I hate it when people say to me "I have a job, I don't have time for that" when I tell them I cloth diaper, or when I tell them that I plan on making my own baby food. I have nothing against working moms, or moms that go to school. In fact, I have quite a few friends that work or that go to school full time while raising children, but they never make me feel like less of a person for staying at home. I can't stand it when people look down on me because I choose to stay home. I don't stay at home because I'm lazy and don't want to work (an unfortunate misconception). I stay at home because I want to. I want to be here with my girls while they grow. I want to be the one to teach them their ABC's and 123's. I want to be the one that kisses the hurts and gets the snuggles at naptime. I'm lucky enough that Ben is willing to work extra hard so I can stay home with my girls. I'm lucky that he supports my decision. I'm lucky enough that he realizes, most days, how hard it is to be a stay at home mom. I wish other people were more understanding.
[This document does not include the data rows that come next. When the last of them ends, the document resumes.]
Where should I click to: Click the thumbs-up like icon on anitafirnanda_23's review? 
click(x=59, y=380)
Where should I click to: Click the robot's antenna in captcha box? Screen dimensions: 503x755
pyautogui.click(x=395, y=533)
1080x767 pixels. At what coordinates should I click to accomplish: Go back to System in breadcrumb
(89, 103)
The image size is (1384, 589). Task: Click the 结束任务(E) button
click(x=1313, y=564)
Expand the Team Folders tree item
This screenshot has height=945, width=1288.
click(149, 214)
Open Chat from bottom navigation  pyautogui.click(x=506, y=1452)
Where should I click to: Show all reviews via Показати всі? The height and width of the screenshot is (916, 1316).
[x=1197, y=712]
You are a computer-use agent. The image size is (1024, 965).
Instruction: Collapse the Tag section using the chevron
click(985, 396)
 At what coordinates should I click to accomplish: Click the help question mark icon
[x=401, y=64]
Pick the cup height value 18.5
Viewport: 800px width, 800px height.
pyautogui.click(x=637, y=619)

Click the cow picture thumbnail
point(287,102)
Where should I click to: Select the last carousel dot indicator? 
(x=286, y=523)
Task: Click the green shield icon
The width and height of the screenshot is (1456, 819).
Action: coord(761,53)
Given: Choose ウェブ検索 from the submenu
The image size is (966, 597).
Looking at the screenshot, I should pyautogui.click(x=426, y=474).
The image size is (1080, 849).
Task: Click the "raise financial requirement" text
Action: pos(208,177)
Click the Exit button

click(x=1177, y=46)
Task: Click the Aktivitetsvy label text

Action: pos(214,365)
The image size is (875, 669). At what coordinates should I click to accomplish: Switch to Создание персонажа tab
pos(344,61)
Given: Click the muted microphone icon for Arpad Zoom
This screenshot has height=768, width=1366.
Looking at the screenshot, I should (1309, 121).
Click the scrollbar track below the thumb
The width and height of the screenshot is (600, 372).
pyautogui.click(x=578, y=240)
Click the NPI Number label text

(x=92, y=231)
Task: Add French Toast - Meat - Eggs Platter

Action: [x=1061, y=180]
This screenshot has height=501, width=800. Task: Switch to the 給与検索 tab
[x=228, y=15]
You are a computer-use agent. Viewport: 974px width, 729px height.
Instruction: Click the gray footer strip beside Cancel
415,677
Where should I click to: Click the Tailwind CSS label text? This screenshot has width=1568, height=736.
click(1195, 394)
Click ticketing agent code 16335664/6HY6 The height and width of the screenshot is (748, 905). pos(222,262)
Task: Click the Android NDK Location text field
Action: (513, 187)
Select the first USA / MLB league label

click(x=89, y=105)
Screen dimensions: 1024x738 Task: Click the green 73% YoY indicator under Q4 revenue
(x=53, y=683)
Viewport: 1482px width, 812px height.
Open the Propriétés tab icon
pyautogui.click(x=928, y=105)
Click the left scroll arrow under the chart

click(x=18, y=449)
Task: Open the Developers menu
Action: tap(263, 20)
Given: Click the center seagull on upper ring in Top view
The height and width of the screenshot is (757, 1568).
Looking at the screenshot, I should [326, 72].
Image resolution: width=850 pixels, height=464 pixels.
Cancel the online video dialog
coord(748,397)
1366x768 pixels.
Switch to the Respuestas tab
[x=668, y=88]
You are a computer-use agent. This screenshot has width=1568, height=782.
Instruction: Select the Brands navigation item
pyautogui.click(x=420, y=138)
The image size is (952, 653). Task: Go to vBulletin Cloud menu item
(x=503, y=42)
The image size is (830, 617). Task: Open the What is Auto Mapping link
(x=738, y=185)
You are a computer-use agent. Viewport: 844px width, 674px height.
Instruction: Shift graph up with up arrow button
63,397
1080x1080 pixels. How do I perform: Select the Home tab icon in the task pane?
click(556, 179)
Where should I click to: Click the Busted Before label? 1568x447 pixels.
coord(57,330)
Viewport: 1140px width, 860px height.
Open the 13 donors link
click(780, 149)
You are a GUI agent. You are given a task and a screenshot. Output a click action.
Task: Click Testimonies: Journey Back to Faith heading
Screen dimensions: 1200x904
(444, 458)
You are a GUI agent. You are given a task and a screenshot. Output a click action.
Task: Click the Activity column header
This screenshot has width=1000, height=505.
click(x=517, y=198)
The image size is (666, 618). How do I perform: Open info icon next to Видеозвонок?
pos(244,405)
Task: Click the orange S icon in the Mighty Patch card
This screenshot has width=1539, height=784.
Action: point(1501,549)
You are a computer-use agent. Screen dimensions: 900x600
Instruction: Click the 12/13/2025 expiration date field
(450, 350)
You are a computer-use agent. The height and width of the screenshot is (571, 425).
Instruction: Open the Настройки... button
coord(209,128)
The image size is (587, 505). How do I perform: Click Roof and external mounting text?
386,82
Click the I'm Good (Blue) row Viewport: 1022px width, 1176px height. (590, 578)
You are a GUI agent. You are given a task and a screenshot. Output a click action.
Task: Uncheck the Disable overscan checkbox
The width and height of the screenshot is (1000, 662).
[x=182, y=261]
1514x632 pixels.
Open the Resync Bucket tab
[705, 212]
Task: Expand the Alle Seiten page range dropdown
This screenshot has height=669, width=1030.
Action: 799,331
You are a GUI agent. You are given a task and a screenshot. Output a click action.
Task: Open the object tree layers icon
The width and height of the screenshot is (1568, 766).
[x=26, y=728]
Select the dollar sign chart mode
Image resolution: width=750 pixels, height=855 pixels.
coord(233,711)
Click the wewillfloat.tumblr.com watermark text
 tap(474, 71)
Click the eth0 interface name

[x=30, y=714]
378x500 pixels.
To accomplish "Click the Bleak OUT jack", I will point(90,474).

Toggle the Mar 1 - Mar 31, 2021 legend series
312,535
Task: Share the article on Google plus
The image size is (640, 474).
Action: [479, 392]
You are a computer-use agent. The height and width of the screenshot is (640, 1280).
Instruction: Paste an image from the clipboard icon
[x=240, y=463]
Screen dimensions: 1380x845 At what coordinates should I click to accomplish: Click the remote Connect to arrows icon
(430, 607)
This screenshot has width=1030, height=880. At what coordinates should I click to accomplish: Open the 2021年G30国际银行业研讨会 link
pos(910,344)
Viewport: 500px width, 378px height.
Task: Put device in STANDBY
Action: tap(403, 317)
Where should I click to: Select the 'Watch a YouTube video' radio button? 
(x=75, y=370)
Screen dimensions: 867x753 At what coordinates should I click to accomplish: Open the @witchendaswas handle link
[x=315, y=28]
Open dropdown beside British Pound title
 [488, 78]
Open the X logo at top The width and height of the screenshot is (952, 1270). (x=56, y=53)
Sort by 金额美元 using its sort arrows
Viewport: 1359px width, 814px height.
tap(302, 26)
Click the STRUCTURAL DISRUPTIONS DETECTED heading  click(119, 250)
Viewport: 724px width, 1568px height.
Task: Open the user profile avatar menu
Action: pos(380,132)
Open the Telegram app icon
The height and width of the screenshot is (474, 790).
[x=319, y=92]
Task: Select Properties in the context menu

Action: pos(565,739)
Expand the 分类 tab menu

I can't tell you how many times I've had people ask what I do and when I say "I stay at home with the kids" they give me a look of pity. PITY! And if that's not bad enough, you should see the way they look at me when they realize I have a college degree. "What! You went to college and you don't even USE your degree?! Are you going to go back to work soon?" Um..no..actually, I'm not. You see, I already have a full time job. In fact, I work around the clock with out a break. If I'm lucky, I may get a few hours to myself during the day. IF I'm lucky the girls will nap at the same time and I'll have a chance to do the dishes or put away the laundry. If I'm REALLY lucky, I'll be able to shower with out someone coming in or the baby crying. I think the next time someone says "What do you do" I'm going to say "Well, I'm a nanny, a maid, a plumber, an accountant, an artist, a teacher, a cook and a sustainer of life." Maybe then they'll give me the respect I deserve.
You see, being a SAHM is hard work. It really is. As I'm writing this blog, I'm helping Adelae learn the sounds her letters make, nursing the baby and enjoying a cup of coffee. As hard as my job is, it's also the most rewarding. I love my "job." I love that I can use crayons all day. I love that I can hold my baby when she cries. I love that I can lay down with Adelae at naptime and have an extra long snuggle, just because I want to. I love that Adelae wants to play with me so bad she can't wait till I get out of the shower. I love that Brinna wants me so much that, at times, I'm the only one that can hold her.
In a few short years, my kids will be in school. At that point, I'll probably re-join the mainstream work-force full time. But until then, I'm a SAHM and I'm proud of it!